Religious Conservatives Look to Get Out of the Civil Marriage Business
Public support for same-sex marriage has grown rapidly over the past decade. The once fringe position is now held by a majority of Americans and fully 68 percent of millennials. Seeing the writing on the wall, some religious conservatives are now calling on Christian ministers to refuse to perform any state-sanctioned marriages. The Daily Caller reports:
Two Protestant pastors, concerned about rapidly-changing government definitions of marriage, have started a movement encouraging priests and ministers to refuse to perform civil marriages.
Christopher Seitz and Ephraim Radner, Episcopal and Anglican pastors respectively, launched "The Marriage Pledge" at the conservative religious journal First Things on Tuesday.
The pledge is unambiguous in calling for what amounts to a bright-line separation between religious and state-sanctioned marriage:
To continue with church practices that intertwine government marriage with Christian marriage will implicate the Church in a false definition of marriage.
Therefore, in our roles as Christian ministers, we, the undersigned, commit ourselves to disengaging civil and Christian marriage in the performance of our pastoral duties. We will no longer serve as agents of the state in marriage. We will no longer sign government-provided marriage certificates. We will ask couples to seek civil marriage separately from their church-related vows and blessings. We will preside only at those weddings that seek to establish a Christian marriage in accord with the principles articulated and lived out from the beginning of the Church's life. [emphasis added]
Some may view this as a last ditch attempt to oppose the tide of history, but libertarians ought to welcome it as a step toward the removal of government from private relationships.

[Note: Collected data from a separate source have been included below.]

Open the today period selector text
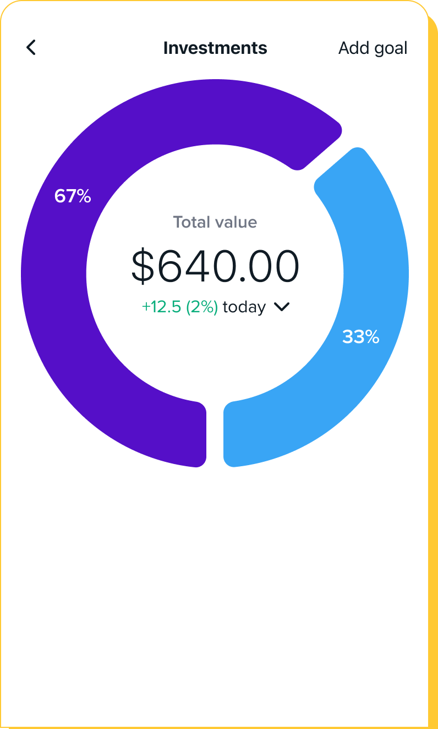 244,307
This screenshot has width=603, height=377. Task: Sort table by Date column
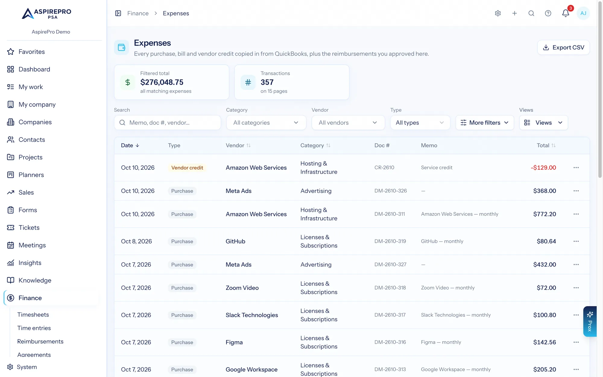(x=130, y=145)
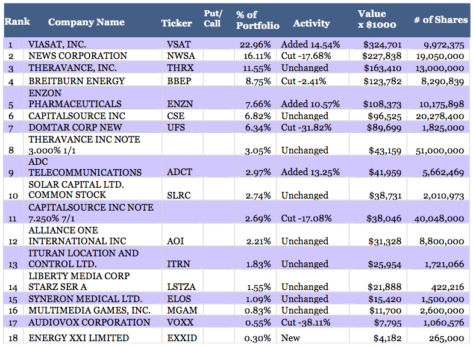Sort by % of Portfolio header
The width and height of the screenshot is (473, 346).
pyautogui.click(x=257, y=20)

Marriage, after all, is in essence a private contract between two individuals, and there is no reason why the government ought to be able to determine who is eligible to enter into that contract and who is not. Government involvement in marriage is a relatively recent phenomenon. Previously, marriage was an institution of civil society that was dealt with under the common law. Even today, common law marriages—legally recognized unions between people who have not obtained a formal marriage license—continue to exist in a range of jurisdictions, including several U.S. states.
The effect of government involvement has been to politicize marriage. It has turned a celebrated institution into a political battleground by making its definition a zero sum game.
If we return marriage to civil society, individuals will be able to create their own marriage contracts, and religious organizations will be free to decide whose marriages they recognize and whose they do not. Same-sex couples will be free to get married and have their marriages recognized by any religious or civil society organization that agrees to do so. Likewise, opponents of same-sex marriage will not be forced to accept a definition they fundamentally disagree with.
America's founding fathers designed a system that includes the separation of church and state. They did this to protect religious freedom and avoid the sectarian clashes that had consumed much of Europe. The separation of marriage and state would have a similar effect, reducing political conflict and maximizing individual freedom. The Protestant pastors' marriage pledge is a step toward such separation, and it should be both celebrated and encouraged.